From Pen Twyn Mawr, we staggered down to the gate and the relative calm of the Mynydd Du Forest. Tiredness was affecting y brain and I was amused to see a fire hydrant in the middle of the path which was a total hallucination and changed into some muddy ruts as I stepped on it. My new downhill route worked a treat, despite being a little slippery in places, and we got down to the river without incident. Here I was expecting a footbridge but we emerged instead by stepping stones which were negotiated with some caution. A short stumble up the grassy bank and there was Ed, bang on target, getting the 12 volt kettle on for us. The Pen Allt Mawr and Pen Y Gadair ridges had taken about six hours. Shockingly slow.
So there we were - peeling off layers and putting on dry ones, swilling hot tea. The realisation dawned that this was the point at which I'd had to abandon the traverse last year, too cold and wet to safely carry on and also with no batteries left for the headtorch. This time we were in better shape, and soon able to head back up and start the climb to Chwarel Y Fan. The fencepost-assisted ascent was arduous at first but soon eased off to a more gentle slope, and as we passed the top corner of the plantation and took a diagonal line for the summit I began to play around with my head torch and check the map for the next section - this was a mistake, as we soon vagued off the tiny path and ended up too far south. This made for a rougher and longer climb that brought us out in the old remnants of a felled plantation just below the ridge - a maze of trip-hazards and obstacles that exhausted bodies found hard to cope with.

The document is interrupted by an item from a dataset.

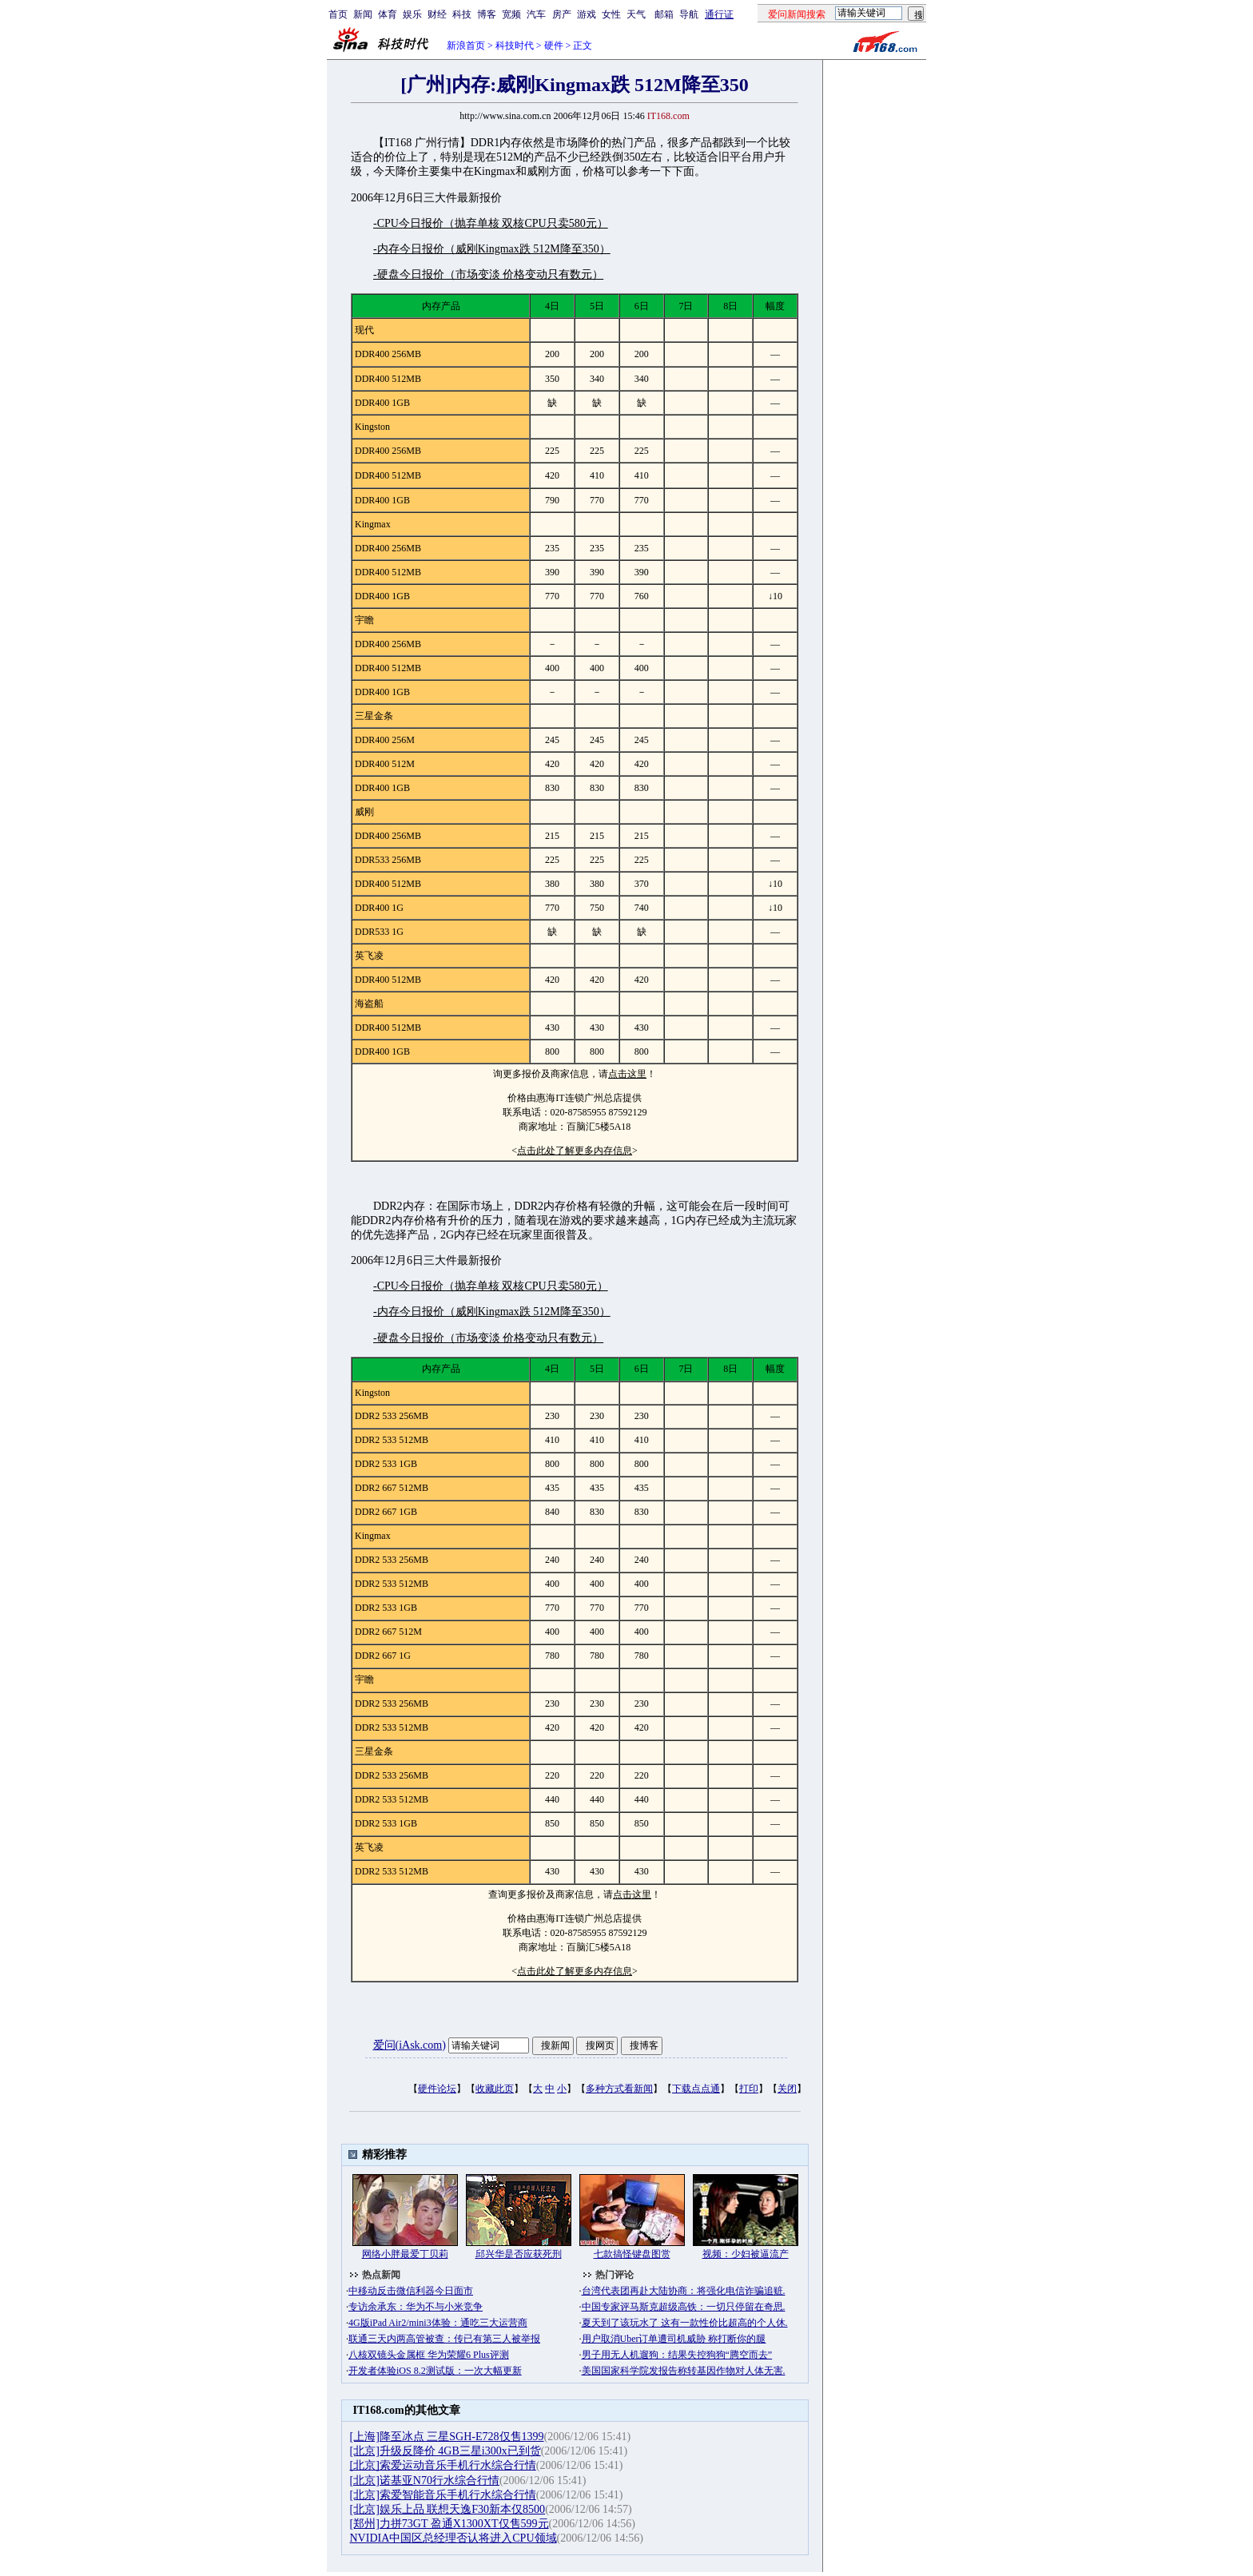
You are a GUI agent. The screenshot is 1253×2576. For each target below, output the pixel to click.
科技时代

Once on the ridge lack of sleep began to play around with my brain - I was almost falling asleep as I walked (by now I needed a fair bit of walking to recover from each climb before I could run again) so I had to talk to myself and swing my arms crazily to keep awake. Steve was a rock, happy to lead or follow depending on my energy levels, and not outwardly worried when my routefinding off the summit of Rhos Dirion was less than convincing. It was getting light by the time we came to the top of Twmpa, and after a brief pause for more hot drinks and food from the car at Gospel Pass we were back up onto the ridge for the long, final stretch. Even here things didn't let up - Steve had stomach problems which slowed us down and the weather was still hostile at times. The lightening sky, far from being encouraging, only served to remind me how slow we were going as the hours passed. After an eternity (as they say) I was looking down at the priory, and able to summon a final spurt to run down - albeit stiffly and awkwardly - to the finish. In the last field, as I ran up to the wall, I finally felt a real sense of satisfaction that I'd completed the task that I'd set myself two years before. The time was disappointing of course, but I had definitely surpassed last year's performance and made it to the end, so I was happy enough. Touching the ancient stone walls of Llantony Priory with both hands to end the run was a special moment.

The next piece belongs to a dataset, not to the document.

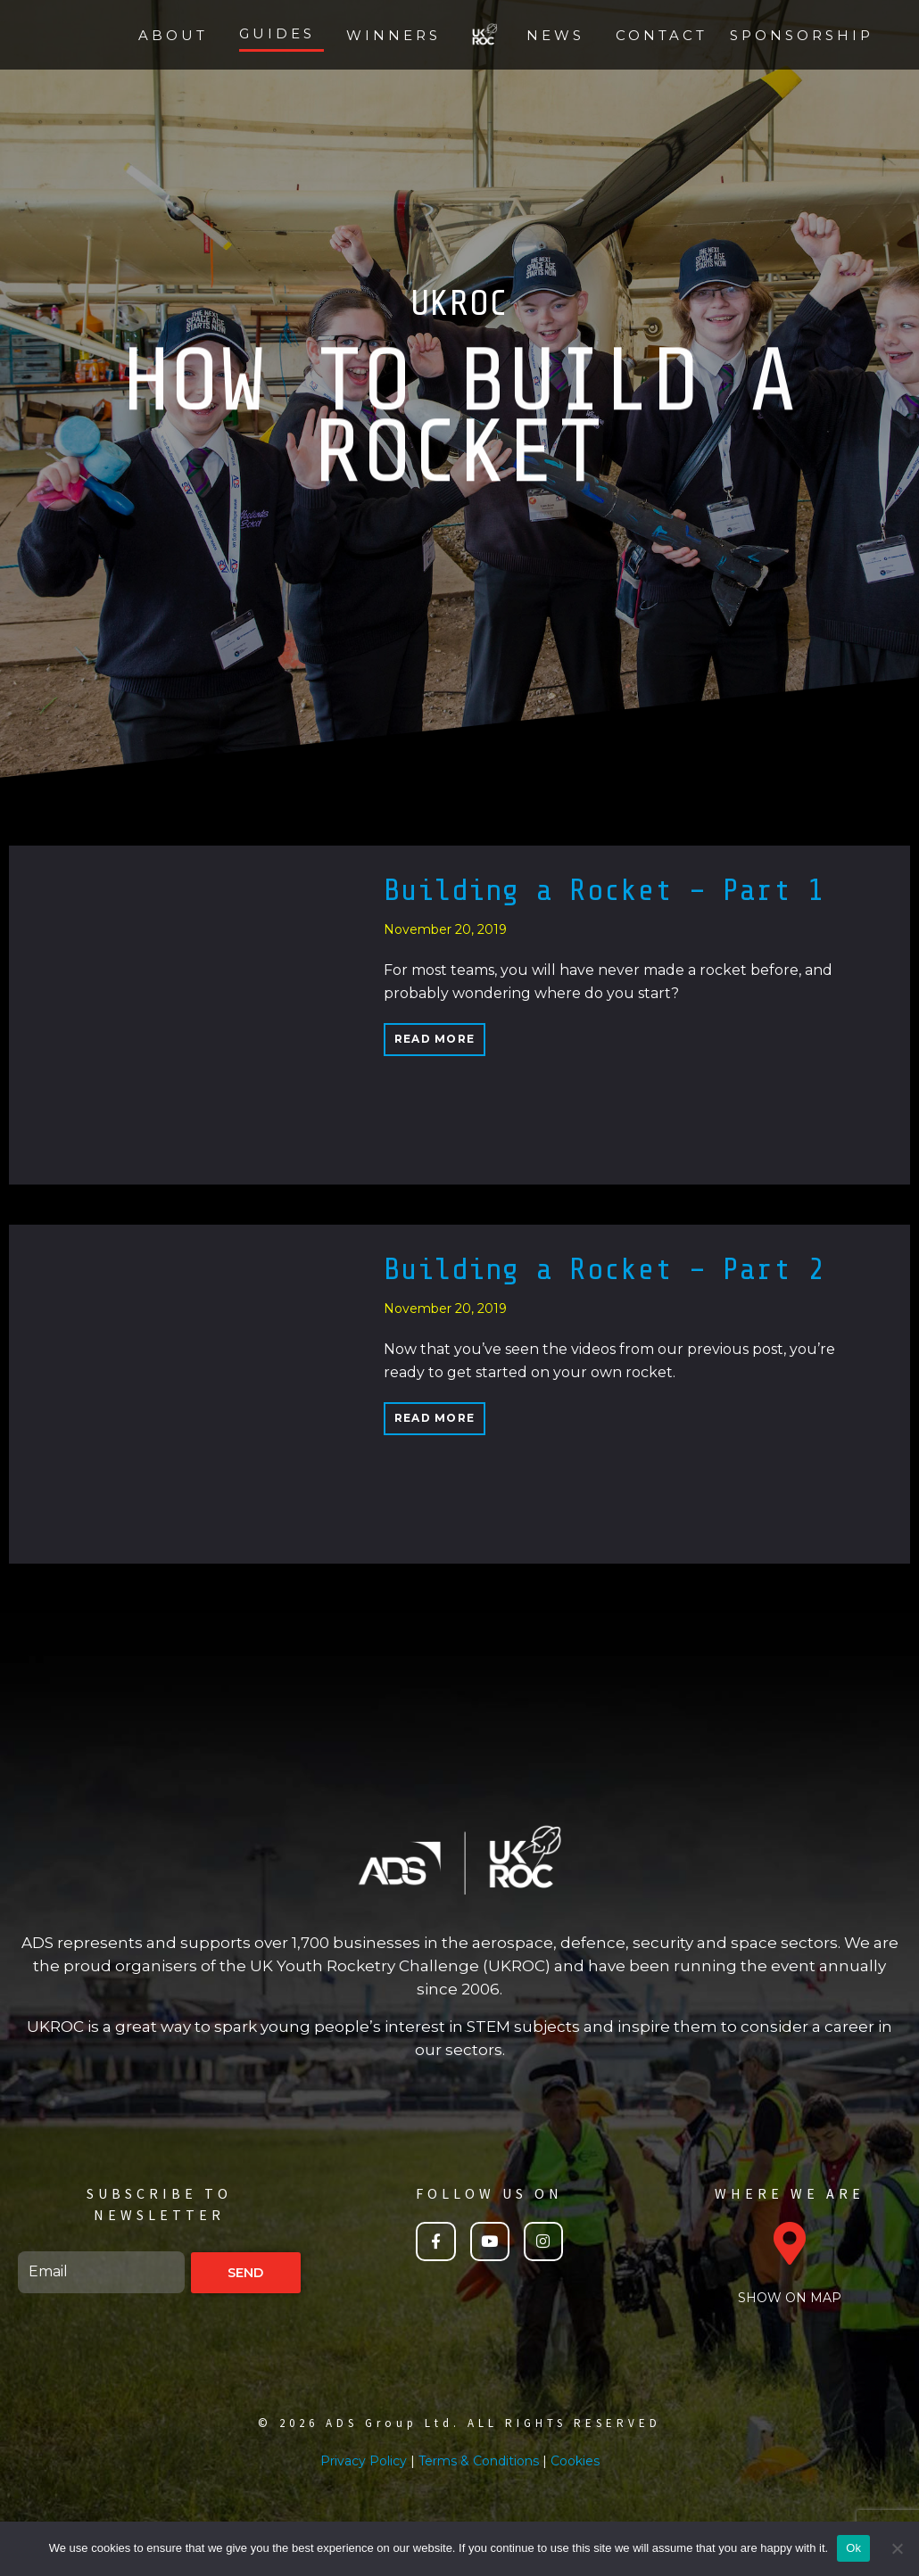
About (173, 35)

Pics: Steve with Ed (top) and me, on a dull morning at Llantony after a pretty rough night.Thanks guys - you were superb helpers and your reward is that I will one day drag you through this again - sorry.
I'm keen to come and do this again of course, and try to get my time down to 24 hours, or at least close to it. For now though, I'd like to focus on other challenges for a bit so I can come back to the Traverse with a fresh mind. So, the goal for 2007 will be the West Highland Way Race (90 odd miles from Glasgow to Fort William through the mountains) and maybe a half-traverse, just to keep my hand in. Then in 08 I can celebrate my fortieth with a faster traverse.